DESCRIPTION OF THE PROBLEM:
Confusion between two significantly different concentrations of the short-acting beta-blocking agent esmolol hydrochloride (Brevibloc®) has resulted in serious and fatal outcomes. Two concentrations of esmolol hydrochloride are available in 10-mL containers. The more concentrated form, intended to be diluted for intravenous infusion, is packaged in 10-mL ampuls containing 2,500 mg. The less concentrated "ready-to-use" form, intended for direct bolus injection, is packaged in 10-mL vials, containing 100 mg. The more concentrated strength has inadvertently been administered as a loading dose.
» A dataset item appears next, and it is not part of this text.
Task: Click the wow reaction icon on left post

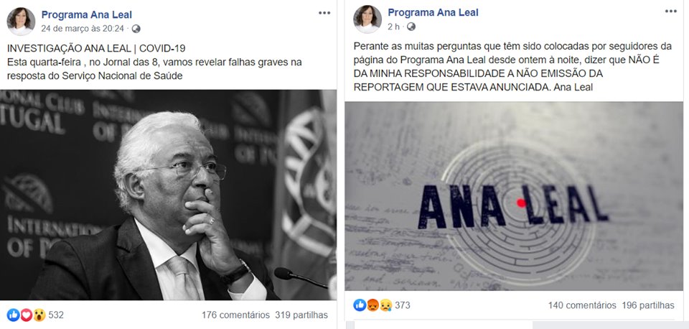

Despite boxed warnings on the label and packaging of the concentrated ampul, errors continue to occur.

SCOPE and SEVERITY:

NCC Medication Error Index Number of Cases
Category I: An error occurred that resulted in patient death 10
Category H: An error occurred that resulted in a near-death event (e.g., anaphylaxis, cardiac arrest) 15
Category G: An error occurred that resulted in permanent patient harm 2
Category E: An error occurred that resulted in the need for treatment or intervention and caused temporary patient harm 3
Category B: An error occurred but the medication did not reach the patient 1

* National Reporting programs used as a source for this data are the  USP-ISMP Medication Errors Reporting program, the FDA MedWatch  Program, and the JCAHO Sentinel Event Reporting Program.

SUGGESTED ACTIONS:
Health care professionals and health care organizations should consider the following:

  1. Remove the concentrate (ampul) from patient care areas.

  2. Require the pharmacy to prepare IV infusions of esmolol hydrochloride.

  3. Work with the manufacturer to promote packaging and labeling changes to reduce the risk of error.

  4. Continue to report errors associated with confusion between the concentrated and the ready-to-administer esmolol hydrochloride products so that accurate frequency and severity of these errors can be assessed.

Posted: 07/1999


This information provides notification of situations in which errors may occur. The identification of particular products or brands should not be interpreted as an adverse reflection of the product or manufacturer. The suggestions to avoid medication errors are general and should be properly evaluated before implementation to determine whether they are appropriate for use in particular work environment.